I will be traveling in a group of 6 to St. John and will probably rent a car that will accomodate a group this size.  How do I get everyone AND luggage to my destination in St. John?  It may be impossible for the car to accomodate both the luggage as well as the passengers.


----------



## Tia (Mar 15, 2011)

Not done this but sounds like someone is going to need to take a taxi and ride with some luggage to the ferry either downtown or Redhook.


----------



## riverdees05 (Mar 15, 2011)

http://www.vinow.com/general_usvi/interisland_ferry/


----------



## billymach4 (May 27, 2014)

*Car Ferry from Red Hook. Need an update.*

I see this thread has not been updated in a few years. So I want to check in again regarding the Ferry from Red Hook to STJ.

We have sea legs and I understand the seas can be rough during the voyage.

1) Renting from Avis and understand they will permit me to take the car to STJ.

2) What is the deal with the Car Barge/Ferry. Many reports say you have to back in. Read on Trip Advisor some horror stories about the dock/ship crew yelling and screaming while guiding you to back on to the boat. 

Is there a preferred Boat Captain/operator?

3) Buy a round trip. Some recommend yes save a few bucks. Others say no just take the next boat that is returning to STT from STJ not worth the savings. 

4) My wife is not a good passenger or fan of rough bouncy roads. She is so nervous now about being a passenger that I just let her drive most of the time to avoid her screaming at me when I drive. So she will be driving the rental car.

5) The beginning of the YouTube has footage of what looks like a freight ship with cars and trucks in rough seas. Is this the type of boat that ferry's the cars to STJ? 

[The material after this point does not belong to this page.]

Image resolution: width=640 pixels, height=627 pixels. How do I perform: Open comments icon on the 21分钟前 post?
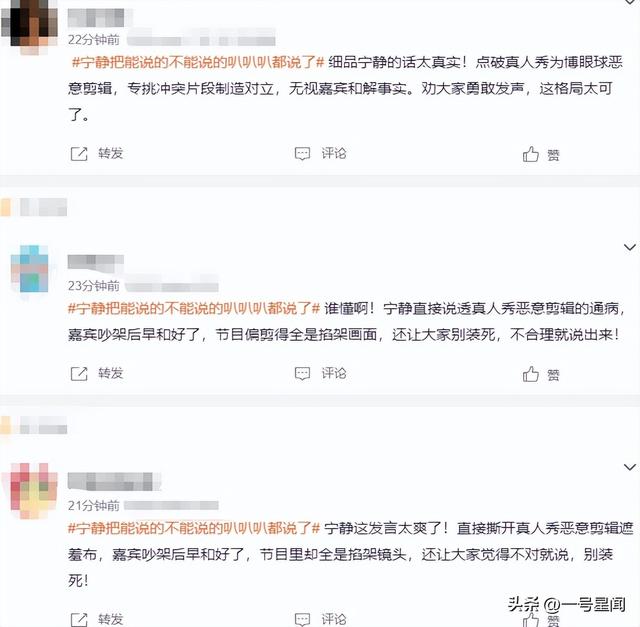click(x=302, y=619)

http://youtu.be/jR5xtpjwjmM?t=43s


----------



## GrayFal (May 27, 2014)

#5 - Yup!

The Marriott runs a ferry trip right from the resort to STJ - last I checked the price was $35 pp R/T. Of course you will also need to use taxis on STJ so it would be cheaper to use the car ferry.

We drive the car to Red Hook, park and take the people ferry - we have driven on STJ in the past and prefer not to do it again :ignore:

We have no problem driving in NYC


----------



## DavidnRobin (May 28, 2014)

Yes we have to back onto the ferry, and yes - they have yelled at me (for my own good). And I don't care. The trip across is short - if the seas were too rough (rare) - they would not cross.
Don't overthink it - 10000s of people do this.  People who do not have complaints do not generally write reviews. 
Our rides across on the car barge have been great - smooth with great views.


----------



## hefleycatz (May 28, 2014)

Please don't worry about it. We just did this and it was totally fine.  Not rough at all. You can sit in your car or get out and go upstairs.  Get one way so you don't have to wait on your specific barge to get back.  My husband is about as uptight-tightly wound as they come.  He's loving the trip and is having an excellent time.  We did not have anyone yell at us, the lady at the little snack shop even gave me a coke because I just had a $10 bill and she was running low on small bills.  It is soooo worth it to have your own car to go at your own pace   


Sent from my iPhone using Tapatalk


----------



## LisaRex (May 28, 2014)

David, aren't you the one who always recommends Amalie car rental on STT?


----------



## DavidnRobin (May 28, 2014)

hefleycatz said:


> Please don't worry about it. We just did this and it was totally fine.  Not rough at all. You can sit in your car or get out and go upstairs.  Get one way so you don't have to wait on your specific barge to get back.  My husband is about as uptight-tightly wound as they come.  He's loving the trip and is having an excellent time.  We did not have anyone yell at us, the lady at the little snack shop even gave me a coke because I just had a $10 bill and she was running low on small bills.  It is soooo worth it to have your own car to go at your own pace
> 
> 
> Sent from my iPhone using Tapatalk



^^^^ exactly ^^^^


----------



## DavidnRobin (May 28, 2014)

LisaRex said:


> David, aren't you the one who always recommends Amalie car rental on STT?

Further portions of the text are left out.